Because of COVID-19, restaurants all across the country are doing takeaway or delivery. Sitting for table service seems like a distant dream. Everyone is on edge, washing their hands twice as often as usual, and extra care is being taken not to spread illness. Despite the extra precautions, reports of foodborne illness outbreaks are still trickling in. Some are from before the dramatic changes that reshaped our lives in the month of March. According to King County Public Health, at least three people have fallen ill with hepatitis A after eating at the Señor Moose restaurant in Seattle back in February. Here’s what we know about this Señor Moose Hepatitis A Outbreak:
The three cases were not associated with one another, aside from having eaten at the same restaurant, and the press release put out by the health department says they ate in three separate meal parties.
The people who got sick at Señor Moose did so before COVID-19 brought Seattle to a standstill. According to the health department, they ate there between February 24th and February 26th.
Washington State declared a statewide hepatitis A outbreak in July of 2019. The outbreak is currently ongoing. In the Ballard area, where Señor Moose is located, the health department has registered a cluster of cases. Many of those who have fallen ill as part of the outbreak are experiencing a state of homelessness or use drugs, according to the health department’s press release — intravenous drug use being one of the ways in which hepatitis A is spread.
According to King County Public Health, none of the three who have fallen ill reported contact with at-risk populations such as persons experiencing homelessnes or IV drug users. Furthermore, none of the employees who are currently working at Señor Moose have illness consistent with hepatitis A. The health department is reaching out to former employees of the restaurant to see if they’ve shown symptoms consistent with the virus.

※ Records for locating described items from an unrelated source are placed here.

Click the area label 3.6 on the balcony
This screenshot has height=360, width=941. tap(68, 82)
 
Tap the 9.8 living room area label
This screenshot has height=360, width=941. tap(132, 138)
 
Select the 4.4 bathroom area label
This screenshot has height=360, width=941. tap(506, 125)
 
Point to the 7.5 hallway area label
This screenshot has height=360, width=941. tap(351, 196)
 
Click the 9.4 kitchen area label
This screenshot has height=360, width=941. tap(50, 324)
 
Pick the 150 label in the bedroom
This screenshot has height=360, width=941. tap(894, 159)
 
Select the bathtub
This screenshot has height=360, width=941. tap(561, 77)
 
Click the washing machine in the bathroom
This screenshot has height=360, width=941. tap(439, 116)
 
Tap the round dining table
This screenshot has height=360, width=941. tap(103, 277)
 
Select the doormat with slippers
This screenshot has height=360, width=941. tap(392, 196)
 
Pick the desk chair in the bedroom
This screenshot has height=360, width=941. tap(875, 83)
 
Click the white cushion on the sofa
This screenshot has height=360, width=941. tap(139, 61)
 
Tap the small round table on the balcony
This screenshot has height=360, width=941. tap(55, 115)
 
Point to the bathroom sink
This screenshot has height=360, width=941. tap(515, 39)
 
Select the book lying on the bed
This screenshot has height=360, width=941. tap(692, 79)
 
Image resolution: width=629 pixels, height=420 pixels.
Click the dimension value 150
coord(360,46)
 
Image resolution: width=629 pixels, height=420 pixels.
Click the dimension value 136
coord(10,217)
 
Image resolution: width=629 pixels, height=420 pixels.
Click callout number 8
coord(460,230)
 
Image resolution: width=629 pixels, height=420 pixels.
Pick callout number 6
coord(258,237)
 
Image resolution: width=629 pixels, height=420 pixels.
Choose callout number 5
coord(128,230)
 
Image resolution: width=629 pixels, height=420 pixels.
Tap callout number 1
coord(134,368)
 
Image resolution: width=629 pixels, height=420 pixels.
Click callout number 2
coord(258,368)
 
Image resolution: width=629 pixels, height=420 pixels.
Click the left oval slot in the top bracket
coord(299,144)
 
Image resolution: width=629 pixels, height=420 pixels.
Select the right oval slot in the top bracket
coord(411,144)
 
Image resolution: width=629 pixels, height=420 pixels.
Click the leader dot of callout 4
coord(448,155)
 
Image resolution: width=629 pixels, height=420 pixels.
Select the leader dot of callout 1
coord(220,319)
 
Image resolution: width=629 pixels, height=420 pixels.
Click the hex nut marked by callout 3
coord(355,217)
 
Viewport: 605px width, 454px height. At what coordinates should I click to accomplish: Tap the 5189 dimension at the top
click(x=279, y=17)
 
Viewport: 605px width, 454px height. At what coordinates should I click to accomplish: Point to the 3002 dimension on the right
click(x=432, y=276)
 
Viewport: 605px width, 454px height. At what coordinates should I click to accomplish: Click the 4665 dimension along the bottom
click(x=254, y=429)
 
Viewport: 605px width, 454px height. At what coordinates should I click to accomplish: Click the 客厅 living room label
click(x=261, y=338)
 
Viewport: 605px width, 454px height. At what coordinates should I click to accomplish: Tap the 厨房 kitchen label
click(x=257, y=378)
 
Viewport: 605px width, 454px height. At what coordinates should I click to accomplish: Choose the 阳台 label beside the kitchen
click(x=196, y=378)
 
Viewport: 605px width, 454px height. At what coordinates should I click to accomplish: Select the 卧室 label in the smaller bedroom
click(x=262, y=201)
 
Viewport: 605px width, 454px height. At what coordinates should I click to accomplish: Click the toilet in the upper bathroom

Further testing is being done by the Centers for Disease Control to see if genetic material taken from the Señor Moose cases matches material from the local hepatitis A cluster. That should give investigators some idea as to where the virus may have come from.
Although the infections happened in late February, the health department did not become aware of them until April 15th. Investigators had a teleconference call with a restaurant manager on April 17th. That same day, the restaurant was closed for cleaning and disinfection.
Here’s what King County Public Health had to say about the content of that call: “Investigators reviewed food handling practices, illness policies, employee schedules, employee health, and facility cleaning, sanitizing, and disinfection procedures with the restaurant management to identify possible risk factors for the spread of hepatitis A.”
On April 19th, the health department conducted a follow-up to their teleconference of the 17th with an in-person visit to the restaurant. They verified that the restaurant had been properly cleaned and disinfected and that ready-to-eat food which may have been contaminated in the outbreak had been thrown away. They also reviewed points about how to control the spread of hepatitis A: wash your hands, don’t handle food with your bare hands, keep up with facility cleaning and disinfection.
Another point that was covered during the April 19th meeting, according to the health department, was the illness policy put in place to ensure that employees potentially infected with hepatitis A weren’t returning to work and then spreading that illness to customers. Should any employees fall ill, they would be barred from working until 7 days after the onset of jaundice, and they wouldn’t be allowed to work until they’d be symptom-free for at least 24 hours.
Hepatitis A is a disease of the liver. It can be transmitted through contaminated food or water, according to the World Health Organization, or through contact with “direct contact with an infected person.” The virus has to find a way into the body — it has to slip past our immune defenses. That could be via the mouth, or it could be through a cut or abrasion, or through an injection.
The most common way that the disease is spread is the fecal-oral route. That could mean that someone infected with the disease didn’t wash their hands after using the bathroom. They had viral particles on their hands, and passed those particles along to someone else by shaking their hands, or by preparing food without washing up first.
Transmission of hepatitis A doesn’t strictly have to be a situation of negligence. Not everyone has access to clean water, or to proper sanitary facilities in which to use the bathroom. Food and water can become contaminated with viral particles because the infrastructure for sanitation isn’t there.
You don’t have to eat or drink something contaminated to be exposed to the virus. One of the at-risk groups is intravenous drug users. If you’re using a rig that hasn’t been properly disinfected, it can potentially be a vector by which hepatitis A is transmitted.
Close physical contact is another way that the virus can be transmitted. That’s the euphemistic term the World Health Organization uses for intimate situations where protection isn’t being used and viral particles can slip past our immune defenses.
The incubation period for the virus is quite long, usually lasting between two and four weeks. Here’s what the WHO has to say about symptoms: “Symptoms of hepatitis A range from mild to severe, and can include fever, malaise, loss of appetite, diarrhea, nausea, abdominal discomfort, dark-coloured urine and jaundice (a yellowing of the skin and whites of the eyes). Not everyone who is infected will have all of the symptoms.”